O Alfie encolheu-se debaixo do sofá, a tremer. Nunca haviam gritado com ele assim. A Evie agira como se ele tivesse feito alguma coisa terrível, quando só estava a tentar ajudar o Sam! A mãe da Evie passava a vida a dizer que as moscas eram criaturas horríveis e nojentas, e estava sem pre a afugentá-las quando se aproximavam do bebé. «Será que a Evie e a mãe acham que eu queria morder o Sam?», pensou o Alfie. «Seria incapaz disso. Será que não sabem que eu não faria uma coisa dessas?» Ninguém parecia compreendê-lo muito bem. Estava sempre a meter-se em problemas, e mesmo a Evie, que parecia amá-lo muito, parecia já não ter tempo para ele. Talvez pensassem mesmo que ele era um cão capaz de morder alguém.

— Alfie! Alfie! — Era a Evie que chamava por ele.
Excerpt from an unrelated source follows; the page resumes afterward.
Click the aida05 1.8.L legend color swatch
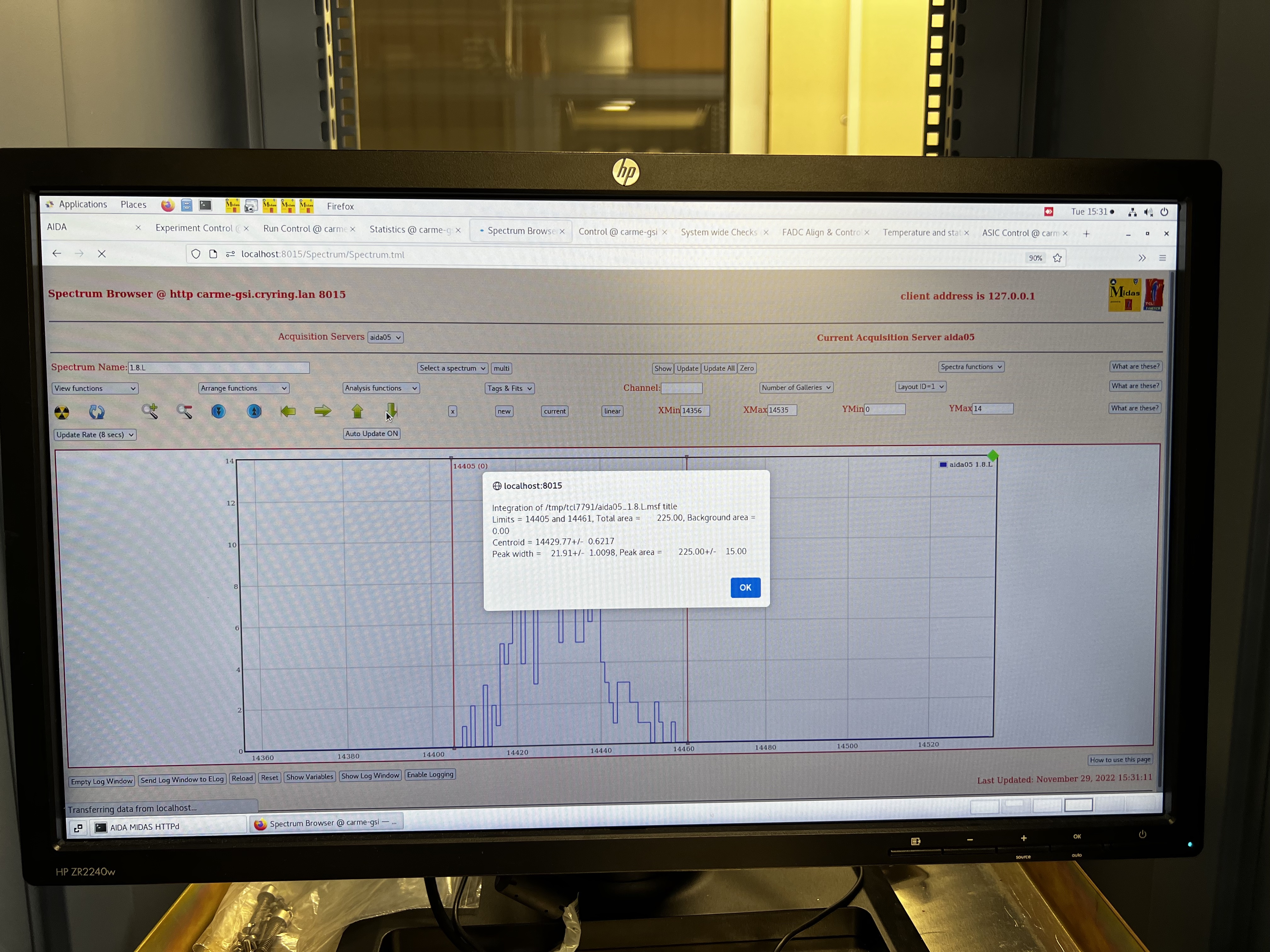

Estava estendida, a espreitar debaixo do sofá. — Anda cá para fora, Alfie, por favor. Eu não fiz aquilo de propósito. Anda cá para fora. Desculpa ter gritado contigo.

Os seus olhares cruzaram-se e o Alfie já não pôde resistir.

Avançou um pouco, com a cauda a abanar lentamente. Quando finalmente saiu, ela apertou-o com força e enterrou a cara no seu pêlo felpudo e branco.

— Oh, Afie!

O Alfie pôs as patas nos ombros dela e lambeu-lhe a cara, sentindo o sal das suas lágrimas. Porque chorava ela? Agora já estava tudo bem. Abanou a cauda e voltou a lambê-la com carinho.

— Afie! — A Evie riu-se, fungando. — Estou coberta da tua saliva! Oh, gosto tanto de ti! — suspirou. — Desculpa, não to tenho mostrado, pois não?

O Afie ladrou animadamente. Adorava a Evie e confiava plenamente nela. Só precisava de ouvir o amor na voz dela enquanto se aninhava contra o seu peito.